Richards and Boyd have put in $350,000 to start up Happy HubBub, which is set to open on February 1 in a building that used to house the vicarage behind Jika Jika Anglican church in Preston.
Finding the target market
Richards says after having her second child she realised she couldn't afford to go back to her part-time job as an editor and fund two children in childcare, so started her own editing business.
She soon discovered how difficult it was to get work done at home while caring for children.
"Literally I am the target market [for Happy HubBub]," she says.
"I'm part of an online Facebook mums group and a common recurring theme was women trying to get work done at home with their kids. One woman said 'I just wish I could go to a cafe and get my work done and look out the window and see my children happily playing and being looked after by qualified child carer'. I thought straight away, there is a business there."

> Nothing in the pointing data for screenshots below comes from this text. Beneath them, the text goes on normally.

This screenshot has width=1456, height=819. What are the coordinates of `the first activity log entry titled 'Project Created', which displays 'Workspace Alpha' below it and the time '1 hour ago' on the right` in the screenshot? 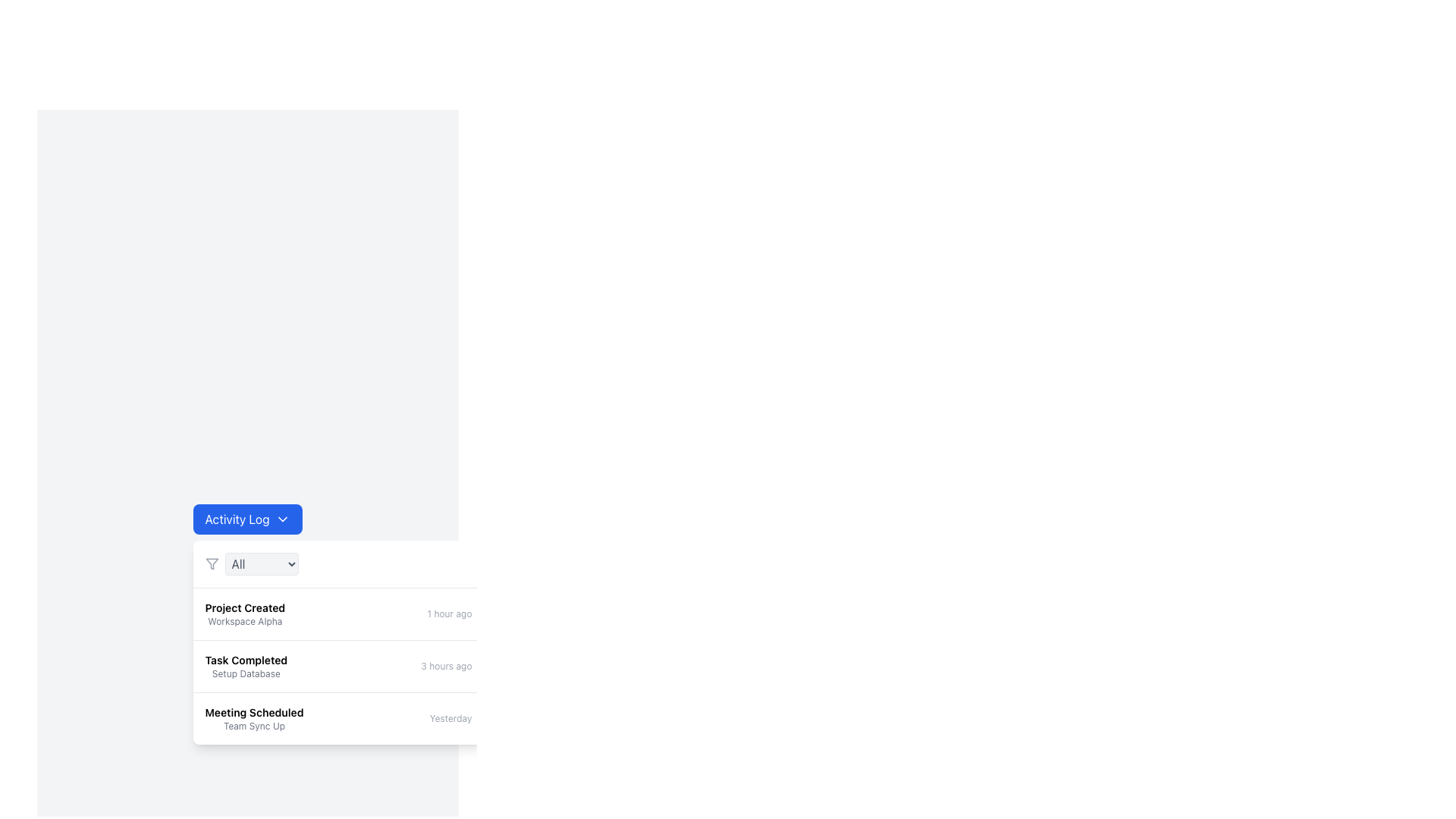 It's located at (337, 614). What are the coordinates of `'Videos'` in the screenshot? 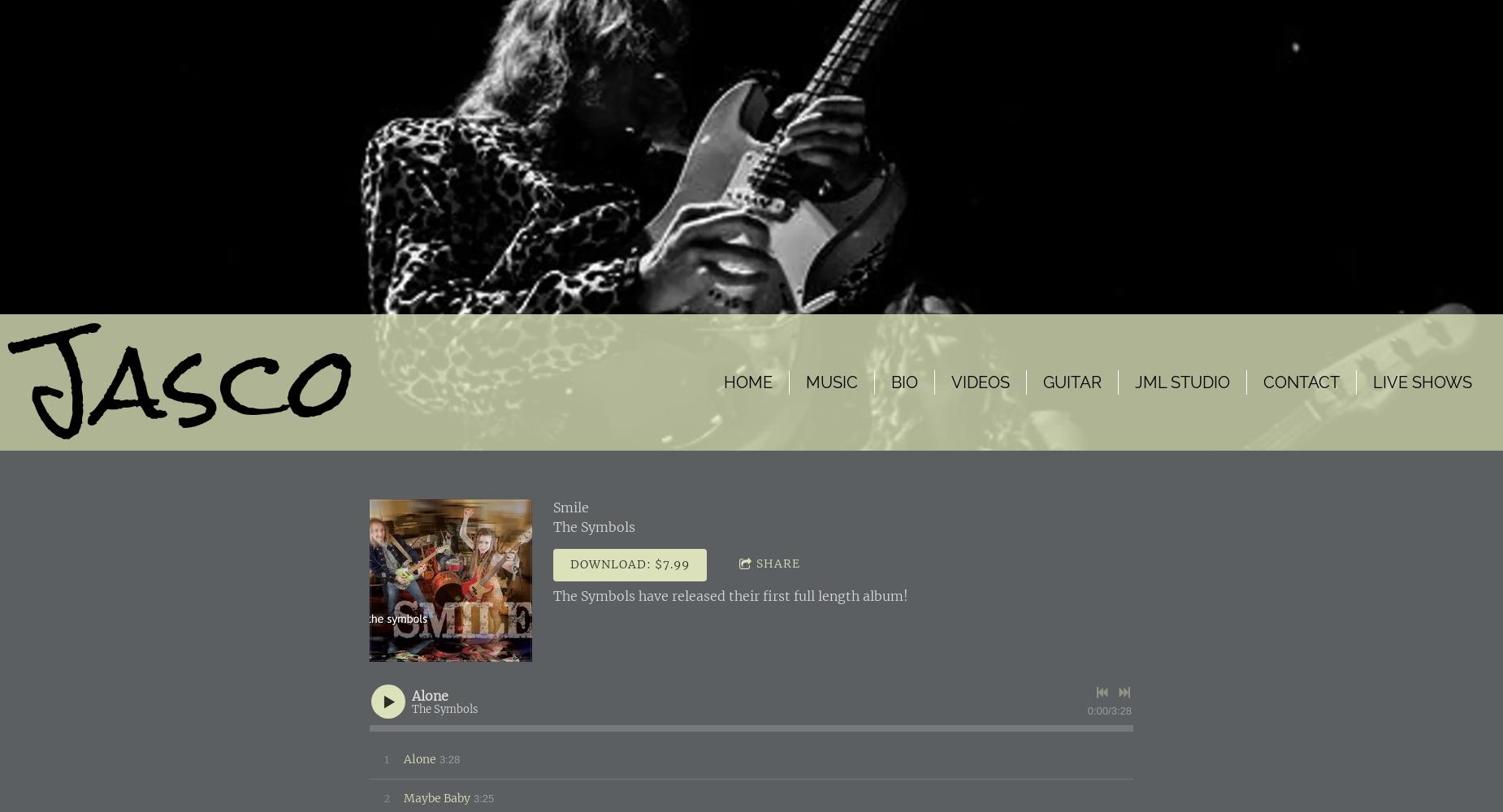 It's located at (979, 382).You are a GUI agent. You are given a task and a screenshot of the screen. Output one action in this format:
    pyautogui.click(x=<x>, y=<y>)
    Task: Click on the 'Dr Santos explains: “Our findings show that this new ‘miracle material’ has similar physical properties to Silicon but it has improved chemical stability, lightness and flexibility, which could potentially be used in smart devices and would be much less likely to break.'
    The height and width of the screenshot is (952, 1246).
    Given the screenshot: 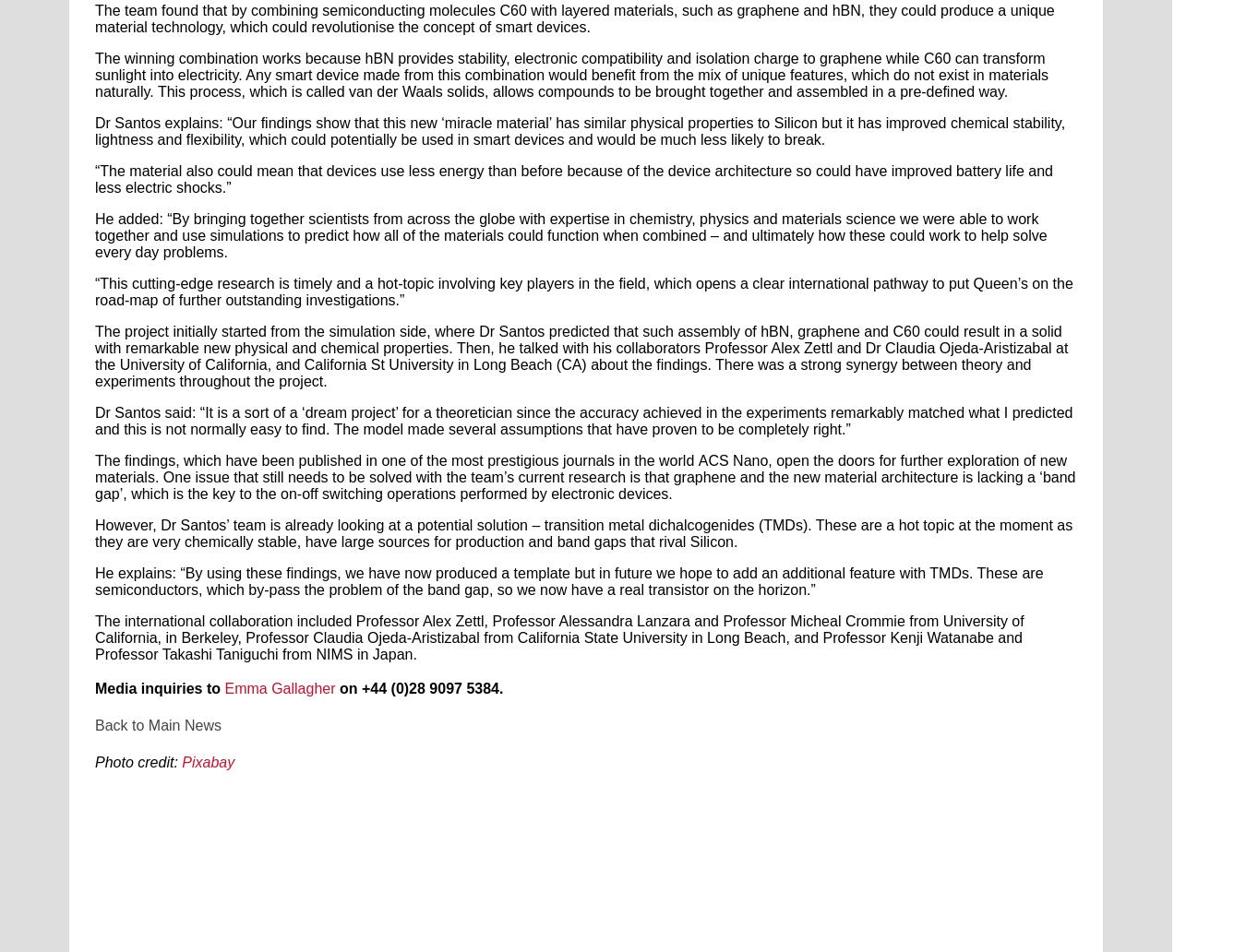 What is the action you would take?
    pyautogui.click(x=580, y=130)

Three-and-a-half years later Happy HubBub is almost ready to open, with Richards and Boyd using a crowdfunding campaign through Pozible to sign up members and raise awareness.

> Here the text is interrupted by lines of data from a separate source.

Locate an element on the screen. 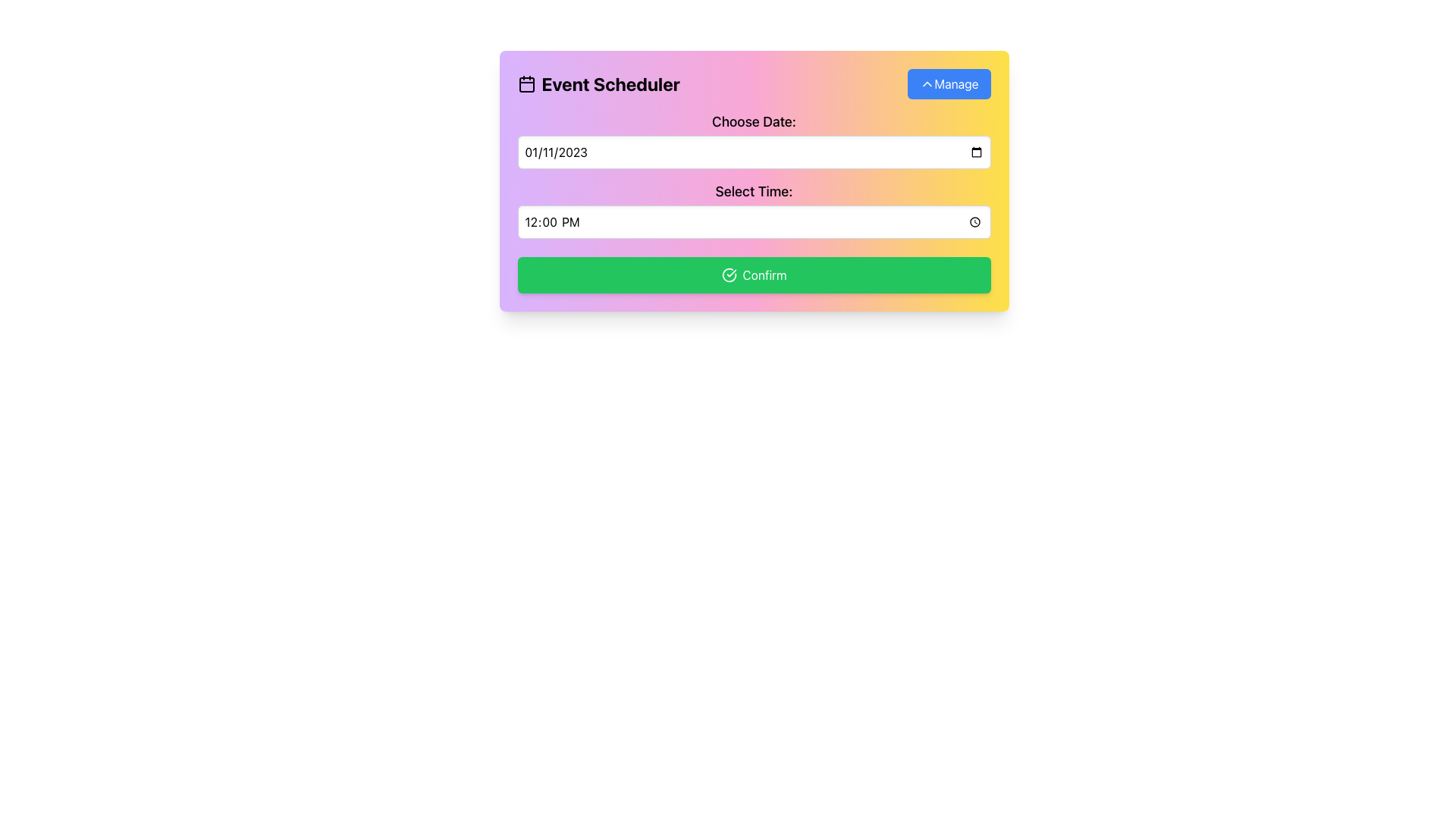  the functionality of the circular icon within the 'Confirm' button located at the bottom of the layout is located at coordinates (729, 275). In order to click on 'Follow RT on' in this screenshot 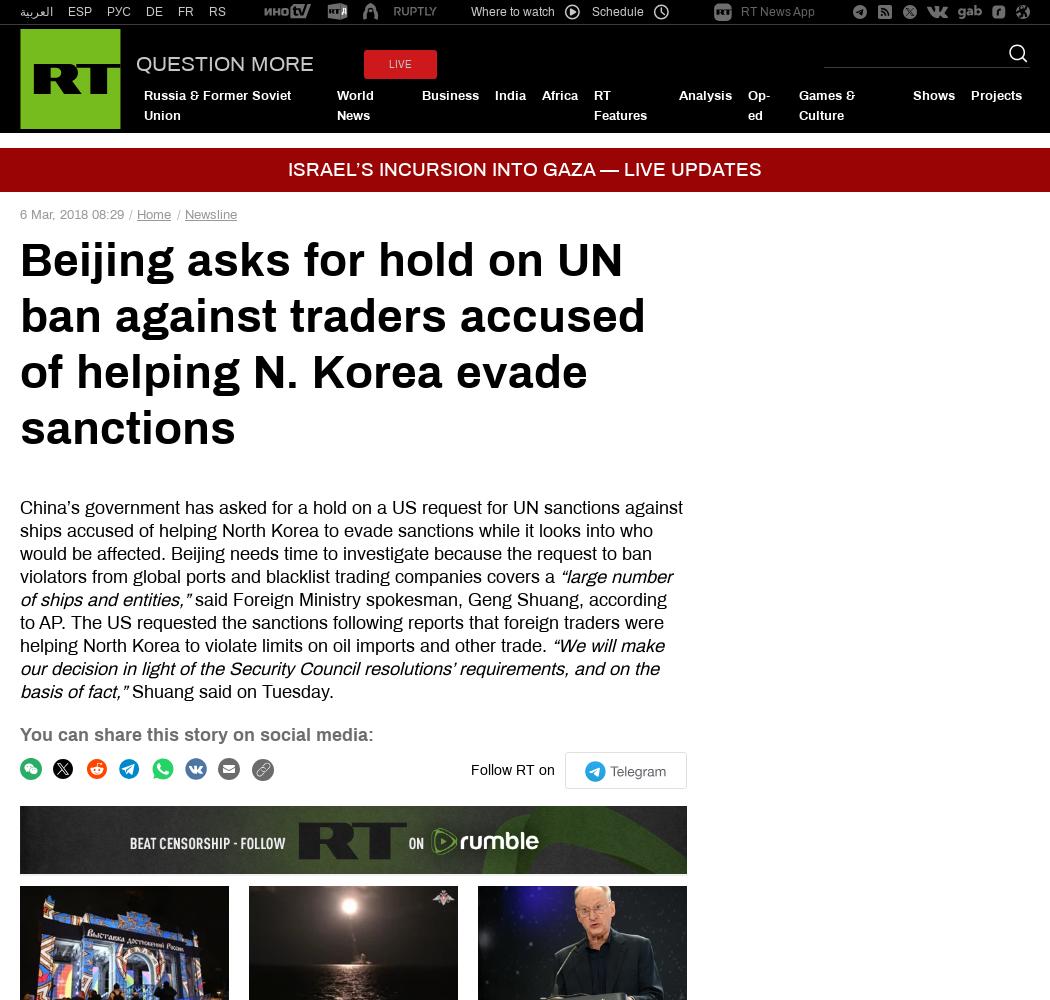, I will do `click(510, 769)`.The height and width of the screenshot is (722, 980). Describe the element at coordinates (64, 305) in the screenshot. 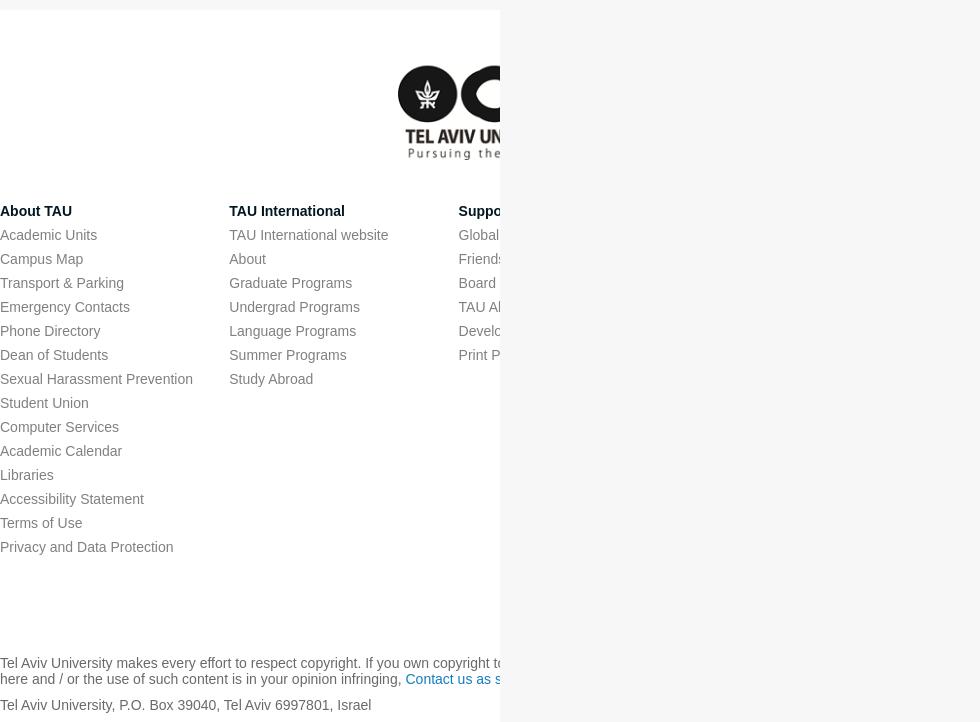

I see `'Emergency Contacts'` at that location.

Happy HubBub can be used by members on a casual basis for a $30 monthly fee and a $65 day pass, which includes four hours of childcare. There are cheaper rates available for regular members.
Richards says the response to the co-working childcare centre has been "brilliant".

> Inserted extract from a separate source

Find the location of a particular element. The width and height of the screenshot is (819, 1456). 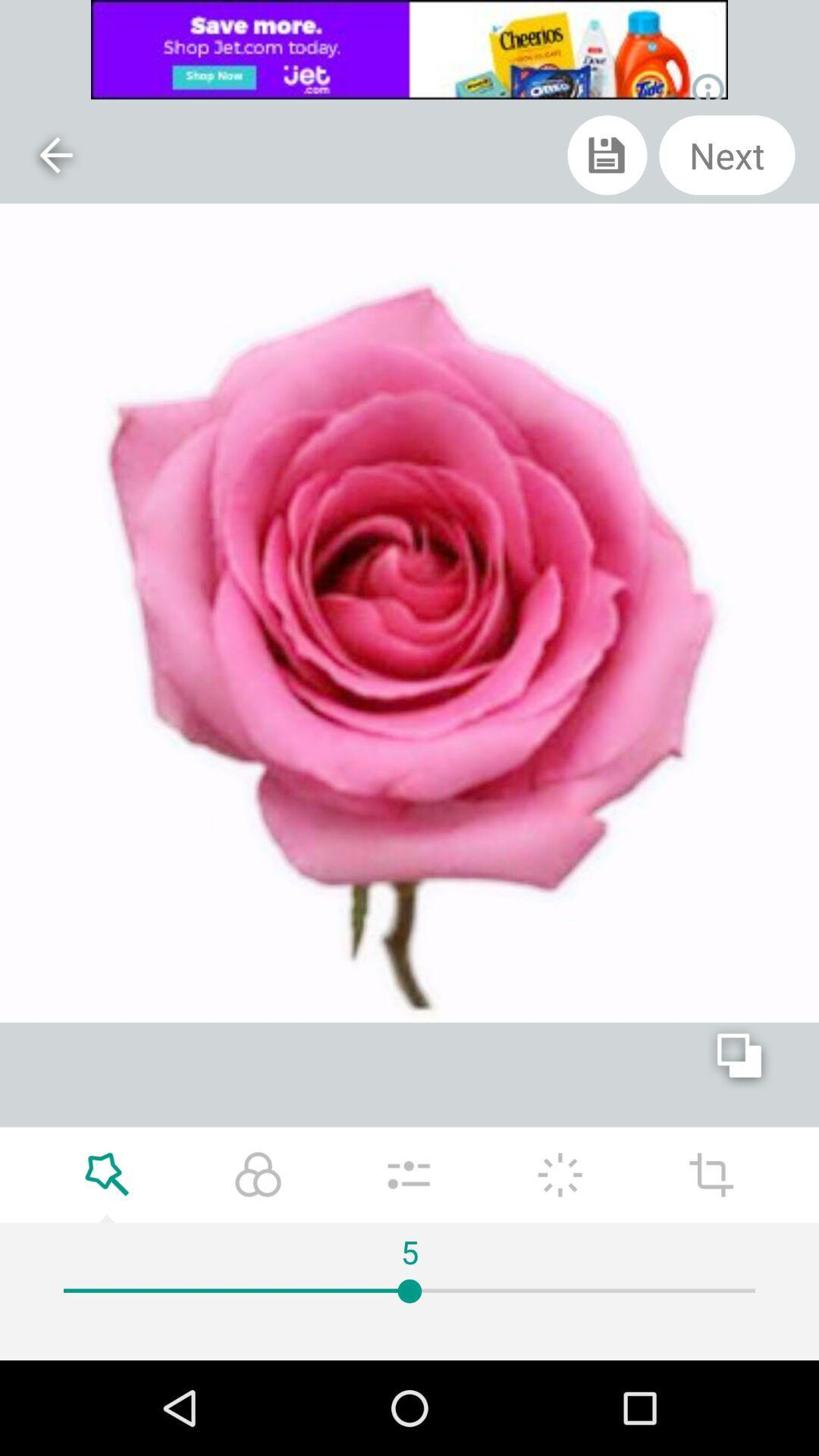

"Aside from the on-site childcare, the thing that most people loved about the idea was the sense of community and support of parents working together. Most people think it is such a simple idea and people are surprised there aren't places like this already," she says.
While Mummydesking opened in the Melbourne suburb of Kensington last year, it is only run for two sessions a week and Bubs and Boardrooms in Sydney provides a creche rather than qualified childcare.
Some interest from dads
Happy HubBub will also present an alternative to the majority of co-working spaces attracting more males than females.
"We've had some interest from dads but it's a very low percentage at the moment," Richards says. "To be fair, a lot of our advertising has been focused on women so far."
"[Male domination] is something I'm aware of in terms of the statistics on co-working spaces across the board, so I'm excited about creating something that is predominantly a female space."
Sarah Pilling, co-owner of business consulting firm Bramble and Briar, has signed up as one of Happy HubBub's founding members.
Pilling and her business partner both have small children and tend to work for clients remotely but if they need to work on projects together they are stuck with meeting at each other's houses or the park because inevitably one of the pair have a child in tow.
"Because we pick and choose our own work hours it's hard to have childcare at the same time," she says. "We are hoping it will be a great place to get out and have a nice workspace because it can be quite lonely working from home. It will also save time, as you can drop the kids off and start working straight away rather than dropping them off at childcare and then going into the city to a co-working space".
Pilling says another attraction of Happy HubBub is the more family-friendly hours of the co-working space.
"I've used co-working spaces before and while it's great to get out and about, you lose so much time commuting to them. Nobody is there at 9am and then a lot of the functions are on a Friday night," she says.
"I can't wait until [Happy HubBub] kicks off."